NC State football countdown to 2023 kickoff: 83
The NC State football season opener for 2023 is at Connecticut on Aug. 31 — or 83 days away. TheWolfpacker.com’s countdown for the season looks at the significance of the number 83 in Pack history.
NC State Football And No. 83
• Wearing No. 83 for NC State football is yet another wide receiver who is hoping to have a breakout season in what should be an important campaign for him — fourth-year redshirt sophomore Joshua Crabtree.
Thus far, Crabtree has been limited to snaps on offense in lopsided wins over the past two years and has yet to make a reception. But he did receive extensive special teams snaps (175) in 2022, and in December he was awarded NC State’s Co-Offensive Scout Team Player of the Year.

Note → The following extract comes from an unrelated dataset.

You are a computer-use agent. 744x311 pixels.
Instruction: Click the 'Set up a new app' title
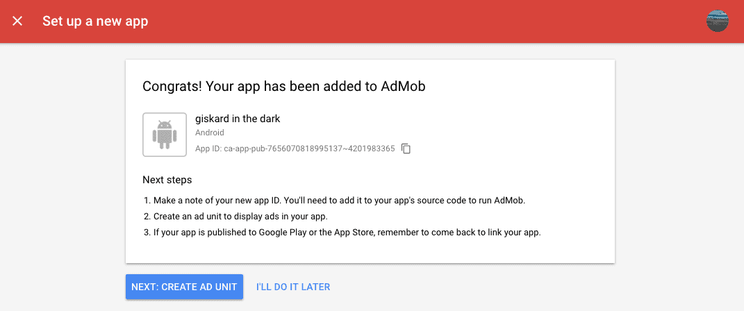click(95, 22)
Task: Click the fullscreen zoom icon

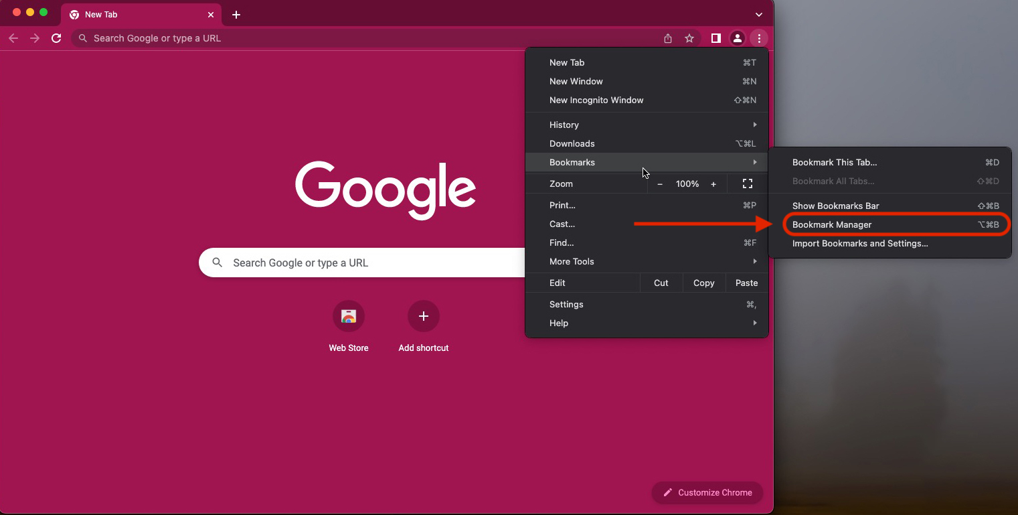Action: tap(748, 183)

The 6-foot-3, 205-pounder was a player that the Wolfpack evaluated extensively during the 2020 recruiting cycle, having him in camps twice and going to one of his games in the fall before offering. He tested out as a good athlete, and as a senior at Heritage High in Wake Forest, N.C., Crabtree caught 47 passes for 711 yards and eight touchdowns.
• The 1983 season was the first of former NC State football head coach Tom Reed’s brief three-year and largely unsuccessful (on the field) tenure in Raleigh. The Wolfpack went 3-8 in that campaign, including 1-5 in the ACC. NC State lost 6 of 7 games to end the year, the lone victory in that stretch a home win over Appalachian State.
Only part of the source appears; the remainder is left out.